Text/Musik/ Bert Berns, Jerry Ragovoy

Produzent/ John Simon

Label/ Columbia

„Auf der Bühne schlafe ich mit 25.000 Menschen; dann gehe ich allein nach Hause“, sagte Janis Joplin einmal auf dem Höhepunkt ihres Ruhms, Ende der 60er Jahre. Kein anderer Song im Repertoire dieser schrillen Fee des Blues bringt diese Aussage besser zum Ausdruck als „Piece of My Heart“.

Der 1968 für das Album „Cheap Thrills“ von Big Brother & The Holding Company aufgenomme Song nahm das Original, ein gradliniges Soulstück von Erma Franklin (Arethas Schwester), und knetete es zu vier Minuten gutturaler Qual und kreischenden Gitarren.
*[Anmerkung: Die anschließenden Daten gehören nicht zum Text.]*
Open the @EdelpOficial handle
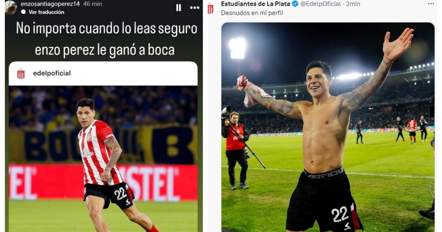Image resolution: width=442 pixels, height=232 pixels. [321, 4]
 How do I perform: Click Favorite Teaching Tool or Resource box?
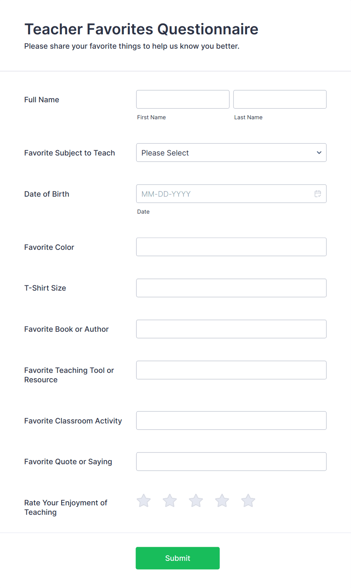pyautogui.click(x=231, y=370)

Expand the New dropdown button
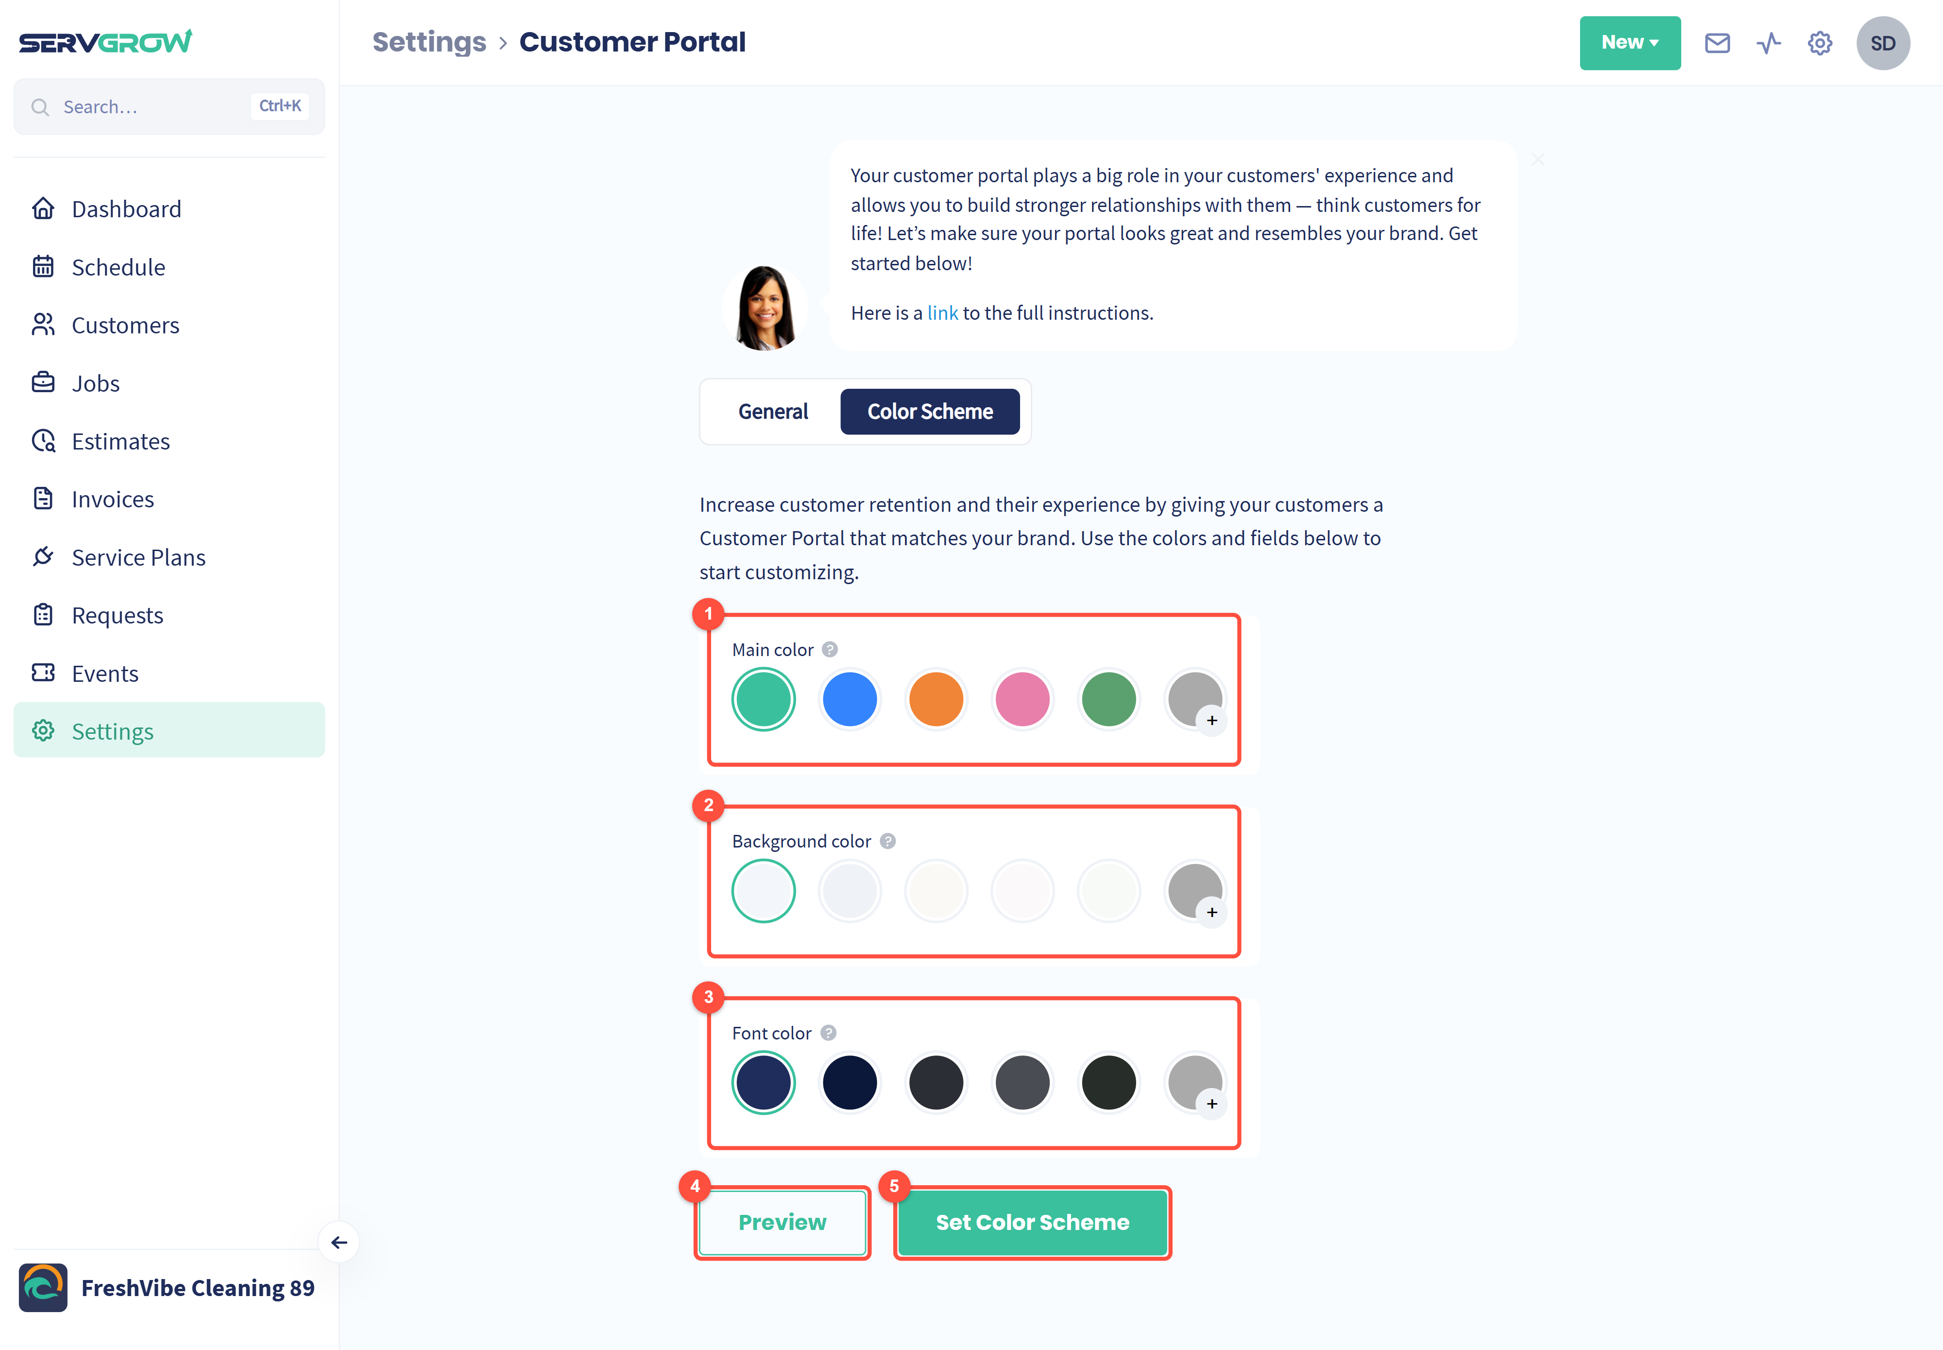pyautogui.click(x=1629, y=43)
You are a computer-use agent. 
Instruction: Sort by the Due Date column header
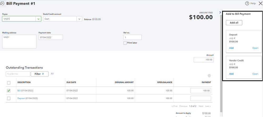click(x=71, y=82)
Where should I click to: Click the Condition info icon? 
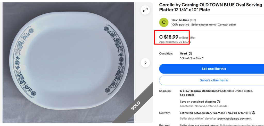[190, 54]
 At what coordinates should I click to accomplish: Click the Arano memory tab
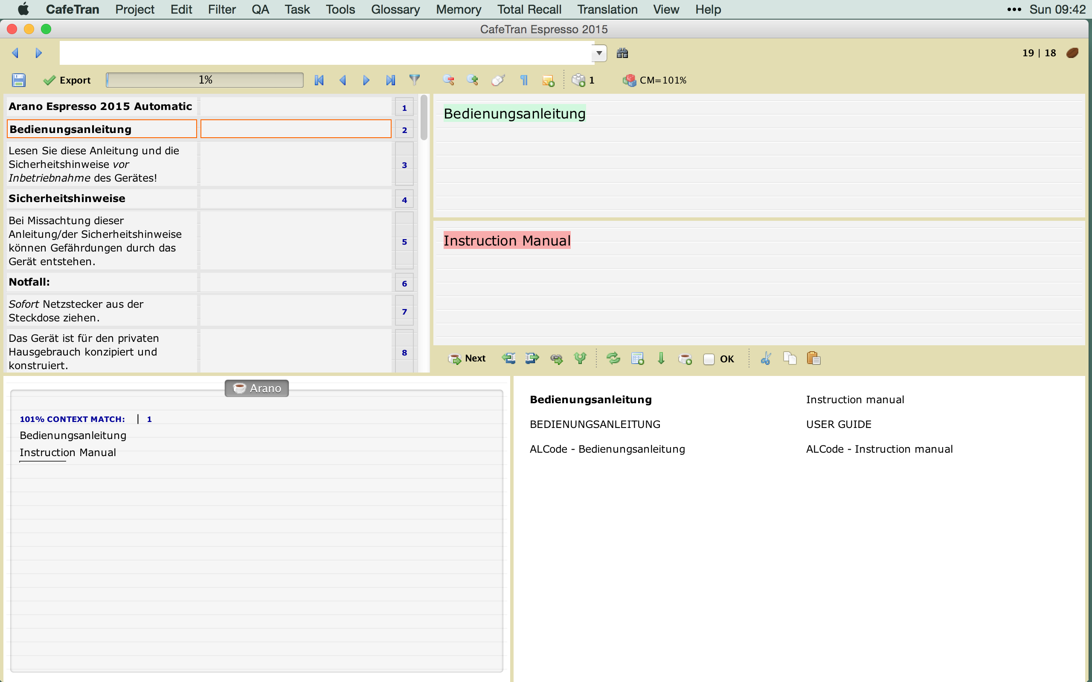(257, 388)
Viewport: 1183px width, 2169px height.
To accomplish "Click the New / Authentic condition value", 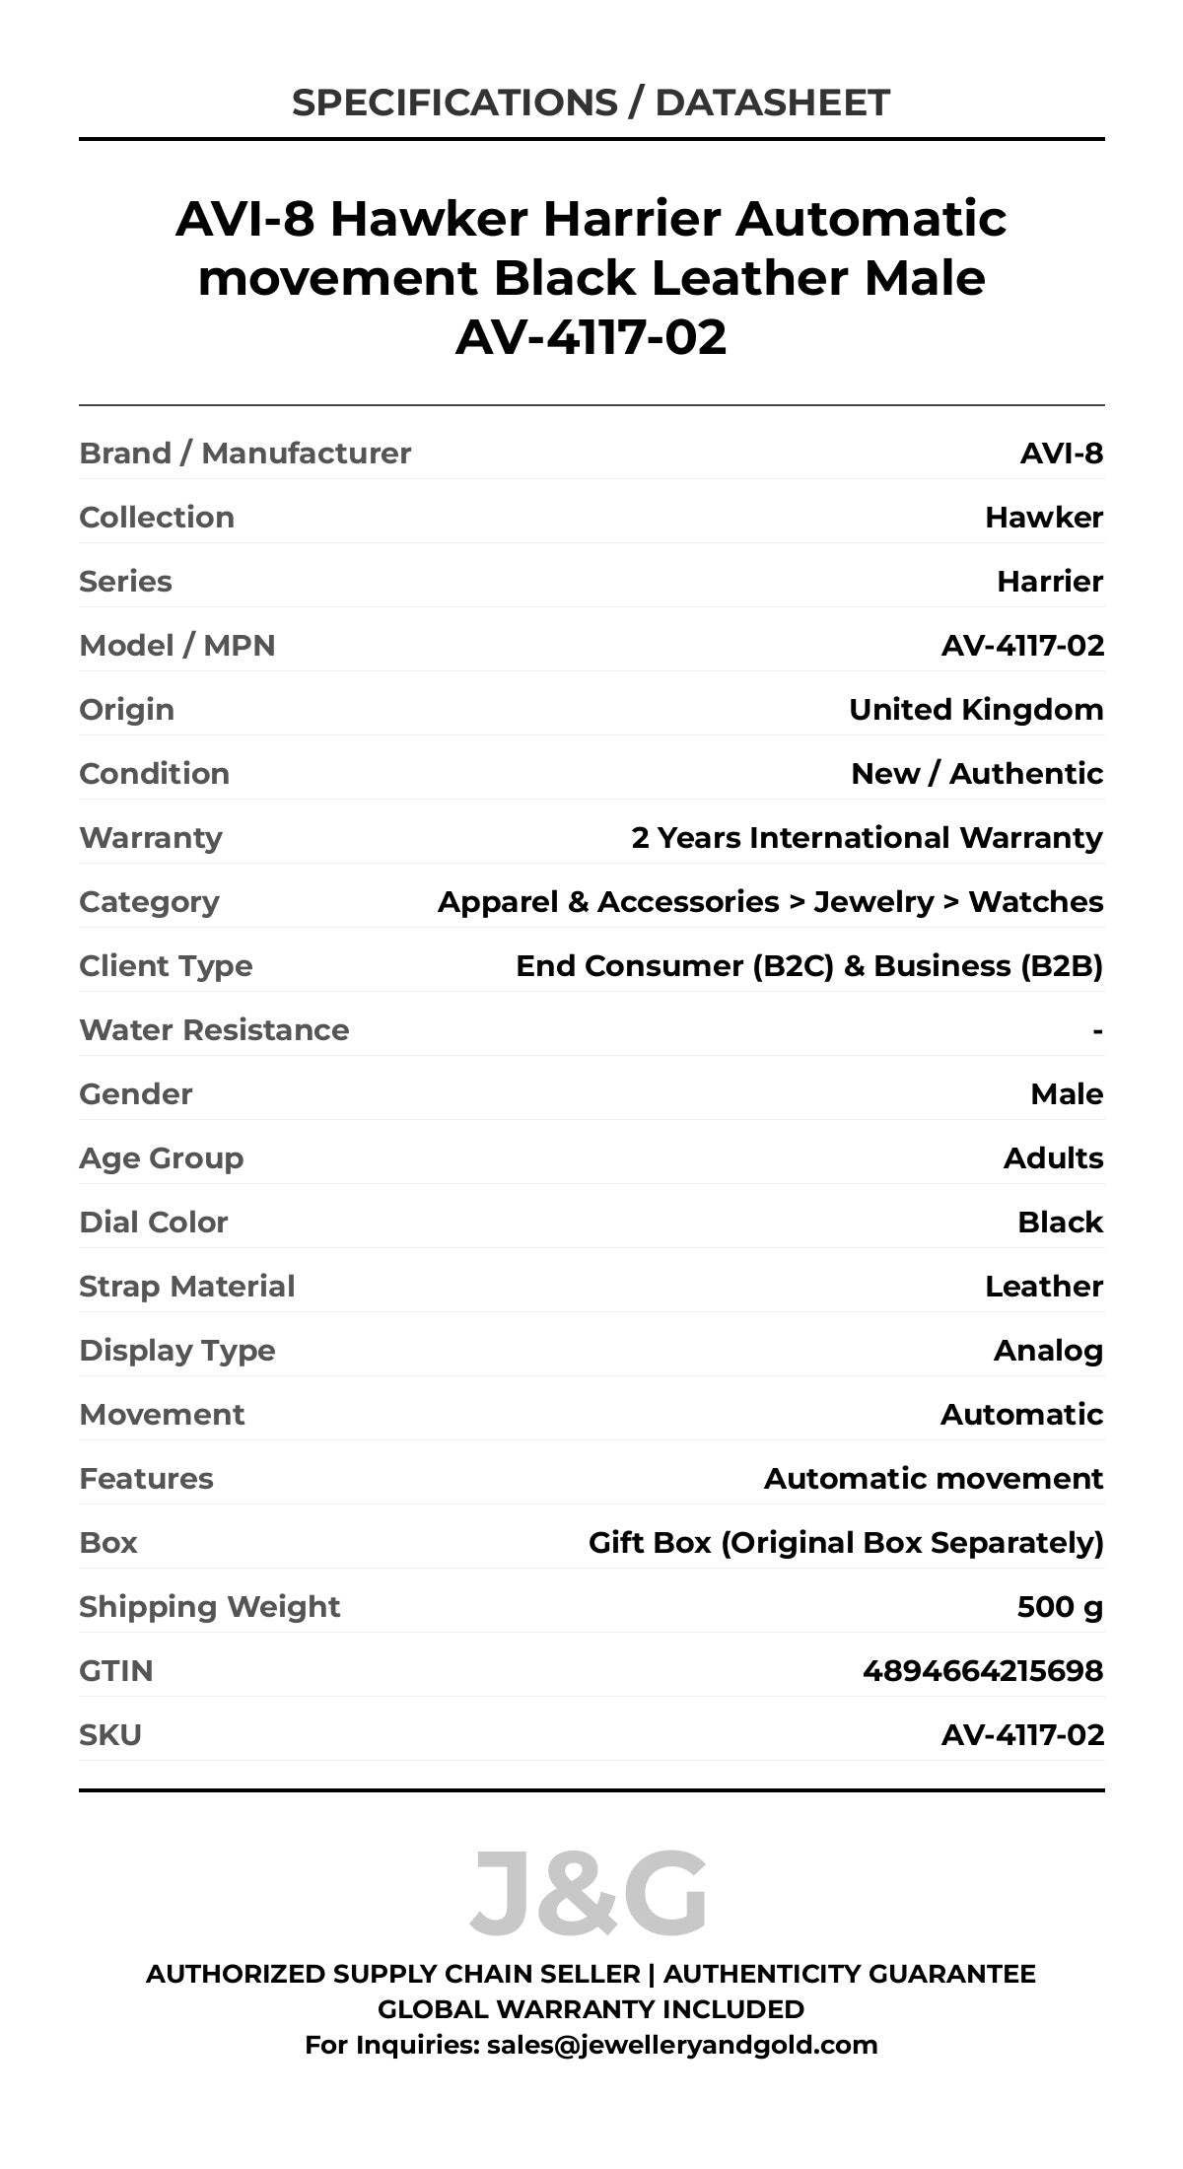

Joplins Gesang hat wenig mit Franklins sanfter Interpretation zu tun; stattdessen wurde er zum Aushängeschild der texanischen Hippiefrau. Vom einleitenden „Oh, come on/ come on…“ bis zu „deep down in your heart I guess you know that it ain’t right/ Never never… never hear me when I cry at night“ etränkt Joplin den Song in ihrem eigenen, sehr realen, sehr persönlichen Kummer.

„Piece of My Heart“ ist aber auch das Arrangement von Big Brother & The Holding Company. Franklin sagte, sie habe das Stück nicht erkannt, als sie das Cover hörte: „Ihre Version ist so anders als meine, dass ich es ihr nicht allzusehr verüble.“ Die peitschenden Gitarren passen perfekt in die Zeit, und die knirschenden Lead-Parts erweisen Cream und Jimi Hendrix die Ehre. Von Sammy Hagar bis Beverly Knight haben viele Musiker „Piece of My Heart“ gecovert, aber die Version von Big Brother & The Holding Company bleibt ein Meilenstein.